Diesen Beitrag möchte ich einem ganz besonderen Bewohner dieser Insel widmen: Einem Esel. Aber nicht irgend einem Esel. Sondern einem, mit einer ganz besonderen Präsenz: Dem zotteligen Poitou-Esel. Dem Baudets du Poitou.
Diese gutmütigen Inselbewohner sind eine gefährdete Grosseselrasse.

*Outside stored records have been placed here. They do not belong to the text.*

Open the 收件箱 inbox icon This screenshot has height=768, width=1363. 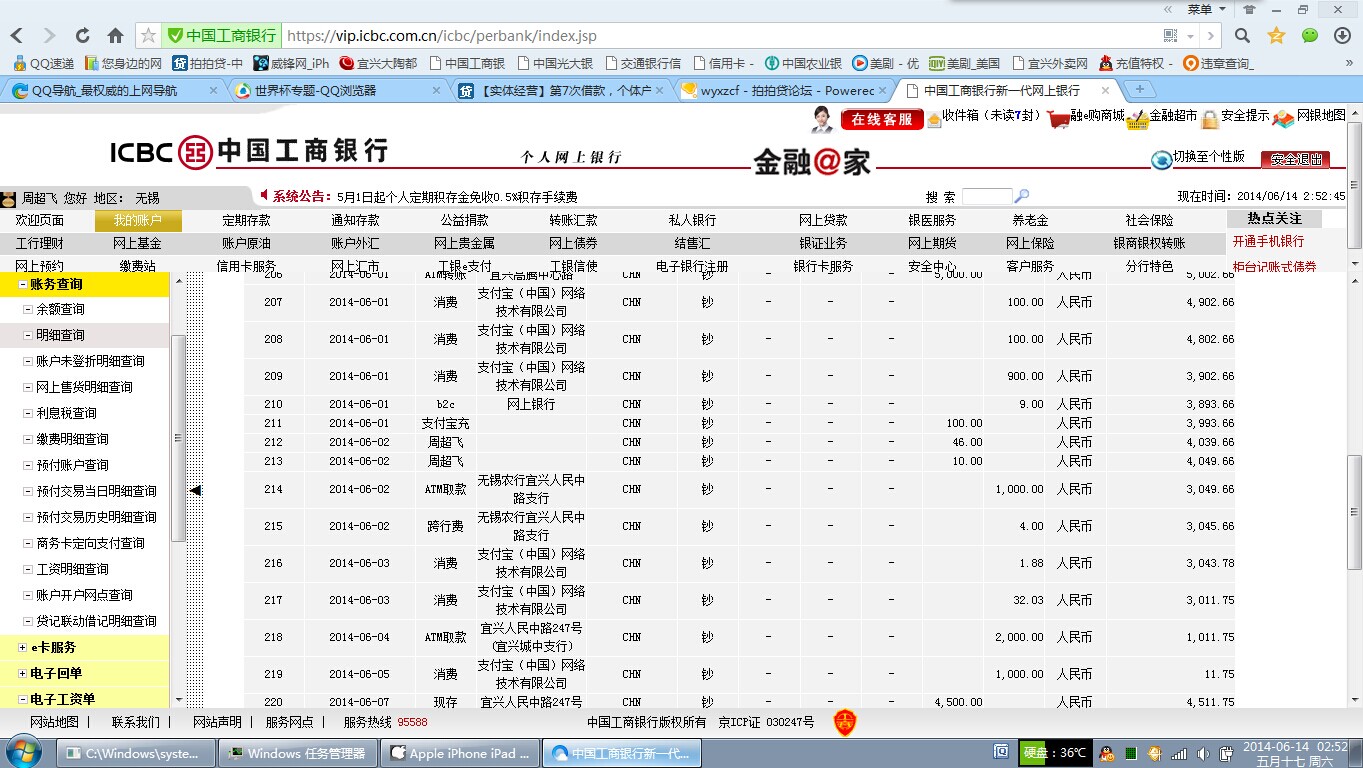point(935,120)
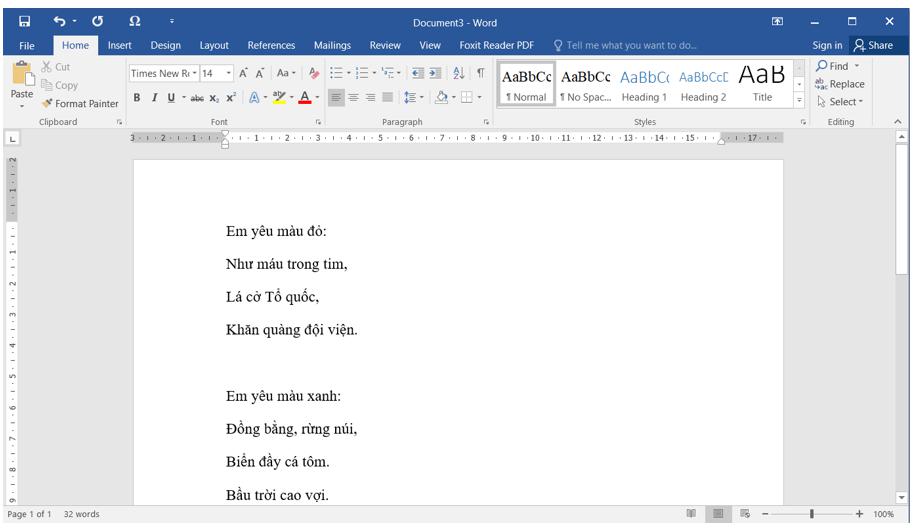914x528 pixels.
Task: Click the Tell me what you want search box
Action: pos(630,45)
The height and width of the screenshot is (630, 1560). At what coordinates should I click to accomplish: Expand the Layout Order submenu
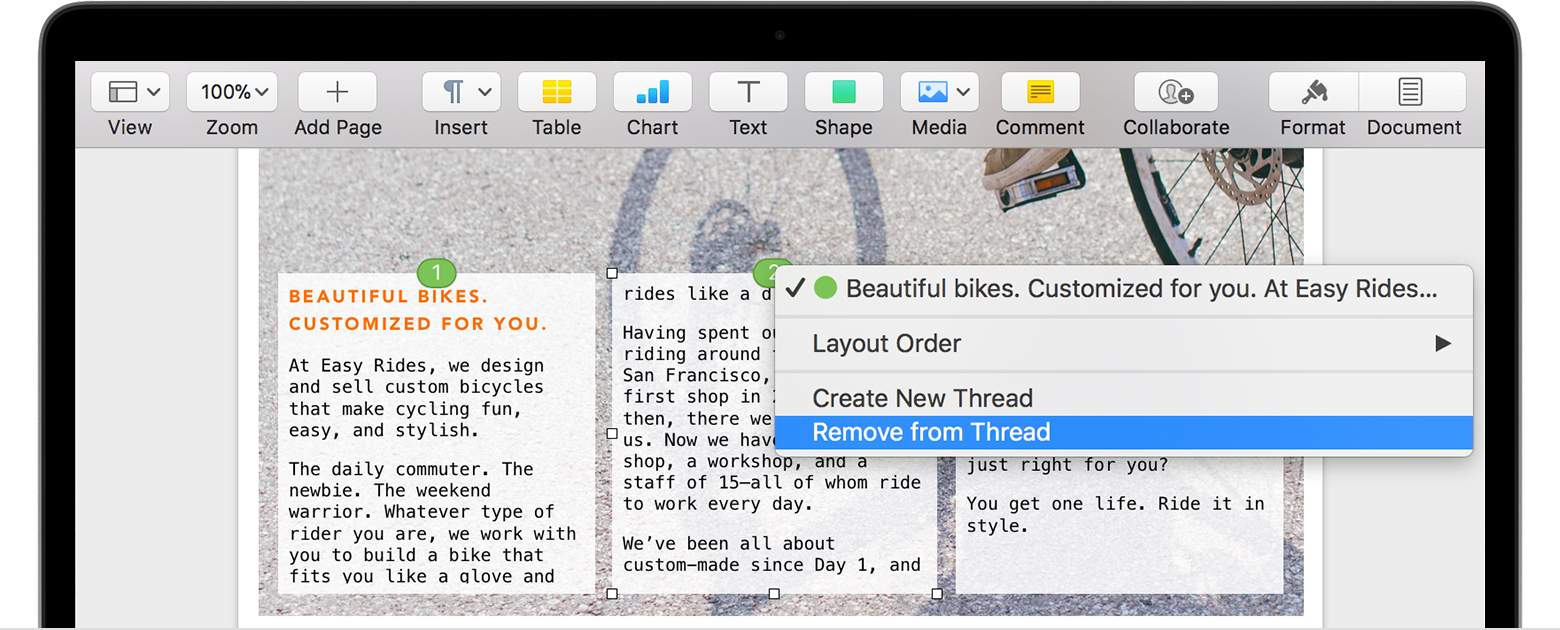pyautogui.click(x=1124, y=344)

Weltweit gibt es von ihnen nur etwa 1000 die offiziell eingetragen sind. Hier auf der Ile de Ré haben sie einen festen Platz. Hier haben sie eine lange Geschichte.

Wichtige Helfer.
Eine Bäuerin, auf deren Hof wir freundlicherweise unseren erneut leeren Wassertank auffüllen dürfen, beantwortet geduldig meine Fragen zu diesen seltenen Tieren. Sie erzählt mir, dass die Poitou-Esel hier auf der Ile de Ré in früheren Zeiten wichtige Helfer bei der Salzernte und beim Sammeln von Seetang gewesen seien.
Nützliches Pijama.
Lästige Mücken und Zecken machten den gutmütigen Eseln bei dieser Arbeit jedoch das Leben schwer. Und zwar so sehr, dass sie Entzündungen bis hin zu Blutvergiftungen davon trugen. Da hatte eine Frau (der Legende nach) eine Idee: Sie verwendete ein altes gestreiftes Hemd ihres Mannes um die Beine der Esel damit zu bedecken. Die Esel sahen dabei aus, als würden sie ein Pijama tragen. Noch heute wird dieser alte Gebrauch auf der Ile de Ré zu gewissen Anlässen praktiziert.

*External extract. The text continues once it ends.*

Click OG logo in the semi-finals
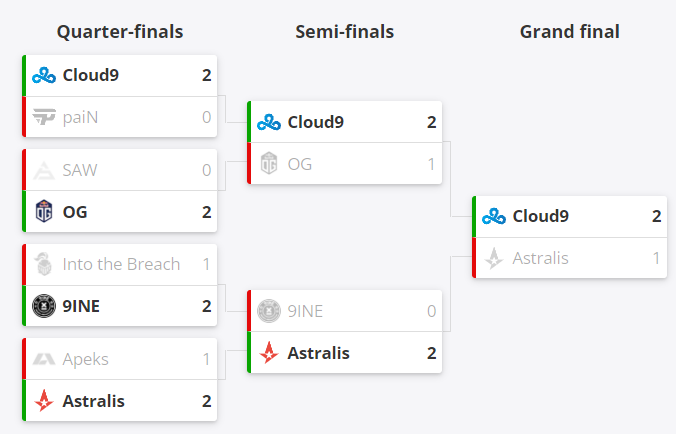The image size is (676, 434). pyautogui.click(x=269, y=164)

Ich bin fasziniert von diesen liebenswerten Geschöpfen, die wir hier und da auf Weiden entdeckten. Sie fallen auf mit ihren langen Zottelhaaren.
Ich möchte sie so gerne näher kennen lernen.

Güte.
So nehmen wir uns die Zeit, um sie eine Weile aus der der Nähe zu beobachten. Ich bin beeindruckt. Nicht nur von ihrem besonderen Äusseren.
Sondern vor allem von der erstaunlichen Ruhe und Friedfertigkeit welche sie ausstrahlen. Eine fast greifbare Gelassenheit die sich auf das Umfeld überträgt. Meine Pulsfrequenz sank in ihrer Gegenwart von geschätzten 80 auf gefühlte 50. Die Liebenswürdigkeit und Geduld die von diesen Tieren ausgeht, ist nicht in Worte zu fassen.
Manche Bewegungen werden fast in Zeitlupentempo ausgeführt. So etwas wie Stress scheint für sie inexistent zu sein. Fast so, als wären sie nicht von dieser Welt. Oder; als könnten wir einiges von ihnen lernen.
Die Begegnung mit ihnen wirkt wie ein warmes Vollbad der Entschleunigung. Ich bin tiefenentspannt. Und verliebt.